Let’s consider a flexible cantilever beam of a given length and material is fixed at one end and free at the other end. Let’s suppose a dead weight is put at the free end. This results in a bending moment at the fixed end of say 10 Nm and a given deflection at the free end of say 1 cm.

Now let’s suppose the beam thickness gets increased and as a result stiffer. The deflection at the tip will be reduced for sure, but what about the bending moment at the fixed end? Is making the beam more rigid going to reduce the bending moment?

Looking forward to your thoughts! Many thanks


Thanks for you answers, much appreciated.

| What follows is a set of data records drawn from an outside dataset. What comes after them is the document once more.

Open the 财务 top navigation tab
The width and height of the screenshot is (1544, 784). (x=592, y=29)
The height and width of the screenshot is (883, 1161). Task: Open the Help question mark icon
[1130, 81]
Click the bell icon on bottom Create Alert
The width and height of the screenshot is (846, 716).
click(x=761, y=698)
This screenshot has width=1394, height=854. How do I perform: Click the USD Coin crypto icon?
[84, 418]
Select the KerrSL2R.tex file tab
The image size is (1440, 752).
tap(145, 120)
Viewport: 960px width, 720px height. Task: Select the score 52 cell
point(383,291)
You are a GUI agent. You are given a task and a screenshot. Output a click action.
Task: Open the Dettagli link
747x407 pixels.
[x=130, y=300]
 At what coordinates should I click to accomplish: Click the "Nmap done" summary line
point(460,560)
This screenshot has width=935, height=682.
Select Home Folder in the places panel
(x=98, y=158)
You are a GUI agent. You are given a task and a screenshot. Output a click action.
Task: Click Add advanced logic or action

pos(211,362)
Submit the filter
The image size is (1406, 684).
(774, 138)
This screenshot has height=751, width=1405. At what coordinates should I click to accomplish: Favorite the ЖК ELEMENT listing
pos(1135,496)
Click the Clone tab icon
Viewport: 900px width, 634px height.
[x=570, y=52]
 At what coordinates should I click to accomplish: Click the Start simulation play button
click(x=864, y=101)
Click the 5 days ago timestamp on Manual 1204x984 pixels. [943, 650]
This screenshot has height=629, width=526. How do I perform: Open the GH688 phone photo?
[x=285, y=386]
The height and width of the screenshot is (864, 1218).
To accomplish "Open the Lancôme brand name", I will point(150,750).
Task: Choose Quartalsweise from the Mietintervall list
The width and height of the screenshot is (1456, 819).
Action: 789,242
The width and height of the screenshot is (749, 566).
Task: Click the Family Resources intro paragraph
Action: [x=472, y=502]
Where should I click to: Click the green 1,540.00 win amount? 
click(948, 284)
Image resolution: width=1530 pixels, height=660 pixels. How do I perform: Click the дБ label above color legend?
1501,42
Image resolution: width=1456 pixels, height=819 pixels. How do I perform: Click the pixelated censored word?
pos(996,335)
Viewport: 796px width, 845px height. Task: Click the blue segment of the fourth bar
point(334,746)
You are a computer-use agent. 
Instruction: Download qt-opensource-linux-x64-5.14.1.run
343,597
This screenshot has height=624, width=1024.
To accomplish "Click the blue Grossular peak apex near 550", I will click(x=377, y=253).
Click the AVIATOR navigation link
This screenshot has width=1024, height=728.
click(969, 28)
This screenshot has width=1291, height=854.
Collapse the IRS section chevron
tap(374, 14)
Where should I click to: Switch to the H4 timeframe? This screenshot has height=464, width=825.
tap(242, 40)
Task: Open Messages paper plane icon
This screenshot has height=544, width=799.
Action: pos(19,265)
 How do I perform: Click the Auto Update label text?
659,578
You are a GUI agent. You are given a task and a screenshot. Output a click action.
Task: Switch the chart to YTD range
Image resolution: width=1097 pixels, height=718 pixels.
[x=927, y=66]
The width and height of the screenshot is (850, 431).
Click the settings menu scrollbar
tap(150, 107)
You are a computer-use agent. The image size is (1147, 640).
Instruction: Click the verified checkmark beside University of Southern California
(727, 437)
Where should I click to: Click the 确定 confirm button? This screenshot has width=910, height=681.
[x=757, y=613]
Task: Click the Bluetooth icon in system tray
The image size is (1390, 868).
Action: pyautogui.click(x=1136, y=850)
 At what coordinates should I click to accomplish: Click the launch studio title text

I get that the bending moment caused by a static load applied at the free-end does not depend on the elasticity of the beam. Only the deflection does. I would have thought that the greater the deflection the higher the bending moment... Can you confirm this isn't true? Imagine a 100 m long vertical monopile support structure looking like a slender cylinder anchored in the seabed and subjected to dynamic wave loadings exciting all the cylinder modes. The thinner the cylinder wall is, the more elastic the cylinder gets and the greater the deflections at the top get. I would think that the maximum bending moment would be reached when the deflection is the most significant and therefore making the cylinder more rigid with thicker wall would both reduce the deflections and the max bending moment, wouldn't it?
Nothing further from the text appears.